Cristian Groza,Carl Schwendinger-Schreck,Warren A. Cheung,Emily G. Farrow,Isabelle Thiffault,Juniper Lake,William B. Rizzo,Gilad Evrony,Tom Curran,Guillaume Bourque,Tomi Pastinen
DOI: https://doi.org/10.1038/s41467-024-44980-2
IF: 16.6
2024-01-22
Nature Communications
Abstract:Abstract Rare DNA alterations that cause heritable diseases are only partially resolvable by clinical next-generation sequencing due to the difficulty of detecting structural variation (SV) in all genomic contexts. Long-read, high fidelity genome sequencing (HiFi-GS) detects SVs with increased sensitivity and enables assembling personal and graph genomes. We leverage standard reference genomes, public assemblies ( n = 94) and a large collection of HiFi-GS data from a rare disease program (Genomic Answers for Kids, GA4K, n = 574 assemblies) to build a graph genome representing a unified SV callset in GA4K, identify common variation and prioritize SVs that are more likely to cause genetic disease (MAF < 0.01). Using graphs, we obtain a higher level of reproducibility than the standard reference approach. We observe over 200,000 SV alleles unique to GA4K, including nearly 1000 rare variants that impact coding sequence. With improved specificity for rare SVs, we isolate 30 candidate SVs in phenotypically prioritized genes, including known disease SVs. We isolate a novel diagnostic SV in KMT2E , demonstrating use of personal assemblies coupled with pangenome graphs for rare disease genomics. The community may interrogate our pangenome with additional assemblies to discover new SVs within the allele frequency spectrum relevant to genetic diseases.

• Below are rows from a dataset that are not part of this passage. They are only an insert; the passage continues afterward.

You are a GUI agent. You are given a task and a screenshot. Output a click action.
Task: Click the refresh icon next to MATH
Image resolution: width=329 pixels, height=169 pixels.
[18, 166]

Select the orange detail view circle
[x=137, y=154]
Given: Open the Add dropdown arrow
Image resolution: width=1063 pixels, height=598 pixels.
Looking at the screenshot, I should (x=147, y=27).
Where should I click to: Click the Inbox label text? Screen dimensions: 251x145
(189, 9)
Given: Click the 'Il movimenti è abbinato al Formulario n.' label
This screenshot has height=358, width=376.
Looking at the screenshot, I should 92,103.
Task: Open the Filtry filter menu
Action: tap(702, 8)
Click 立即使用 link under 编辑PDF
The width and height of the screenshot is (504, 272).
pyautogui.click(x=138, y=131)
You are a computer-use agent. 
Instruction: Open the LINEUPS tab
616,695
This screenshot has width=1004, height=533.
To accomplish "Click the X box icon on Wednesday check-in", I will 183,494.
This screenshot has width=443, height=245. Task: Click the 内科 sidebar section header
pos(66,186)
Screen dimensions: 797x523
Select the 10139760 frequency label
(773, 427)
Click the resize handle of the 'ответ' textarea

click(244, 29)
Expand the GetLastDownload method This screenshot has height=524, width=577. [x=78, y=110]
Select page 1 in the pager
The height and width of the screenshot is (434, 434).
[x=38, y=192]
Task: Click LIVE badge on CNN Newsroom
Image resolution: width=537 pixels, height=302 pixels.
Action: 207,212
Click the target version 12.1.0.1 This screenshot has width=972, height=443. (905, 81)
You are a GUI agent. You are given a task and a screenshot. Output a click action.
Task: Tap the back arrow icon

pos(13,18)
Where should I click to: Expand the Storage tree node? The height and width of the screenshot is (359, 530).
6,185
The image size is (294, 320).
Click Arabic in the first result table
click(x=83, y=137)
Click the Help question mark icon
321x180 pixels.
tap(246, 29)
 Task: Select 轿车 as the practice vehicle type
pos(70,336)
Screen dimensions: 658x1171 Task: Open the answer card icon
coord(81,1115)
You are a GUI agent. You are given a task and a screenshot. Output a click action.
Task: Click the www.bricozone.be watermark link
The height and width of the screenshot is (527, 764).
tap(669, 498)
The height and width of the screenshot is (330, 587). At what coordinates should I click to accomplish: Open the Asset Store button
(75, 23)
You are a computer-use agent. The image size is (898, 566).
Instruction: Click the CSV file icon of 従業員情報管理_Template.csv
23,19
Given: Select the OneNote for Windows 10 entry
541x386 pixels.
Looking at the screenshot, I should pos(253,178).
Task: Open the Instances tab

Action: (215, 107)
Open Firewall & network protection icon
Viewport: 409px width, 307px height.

multidisciplinary sciences
What problem does this paper attempt to address?
The problem this paper attempts to address is the difficulty in detecting structural variations (SV) in rare genetic diseases. Specifically, traditional clinical next-generation sequencing techniques have limitations in detecting SVs across all genomic contexts, particularly in repetitive sequence regions. Long-read, high-fidelity genome sequencing (HiFi-GS) can improve the sensitivity of SV detection and enable the assembly of individual and reference genomes. However, existing SV detection methods often rely on a single reference genome, which can lead to omissions or incorrect detections in some regions. To address these issues, the authors utilized standard reference genomes, public assembly data, and HiFi-GS data from a large rare disease project (Genomic Answers for Kids, GA4K) to construct a pan-genome graph. This graph was used to uniformly detect SVs in GA4K, identify common variations, and prioritize rare variations (MAF < 0.01) that may cause genetic diseases. Through this approach, the authors aim to improve the accuracy and specificity of SV detection, thereby better understanding the genetic basis of rare genetic diseases. The main objectives include: 1. **Improving the accuracy of SV detection**: By constructing a pan-genome graph, reducing errors associated with relying on a single reference genome. 2. **Identifying rare variations**: Prioritizing those SVs with very low frequency (MAF < 0.01) that may be pathogenic. 3. **Enhancing reproducibility**: Achieving higher reproducibility with the graph-based method compared to traditional reference genome methods. 4. **Discovering new SVs**: Using the pan-genome graph to discover new SVs, particularly those rare variations that affect coding sequences. Through these efforts, the authors hope to provide more powerful tools and methods for the diagnosis and research of rare genetic diseases.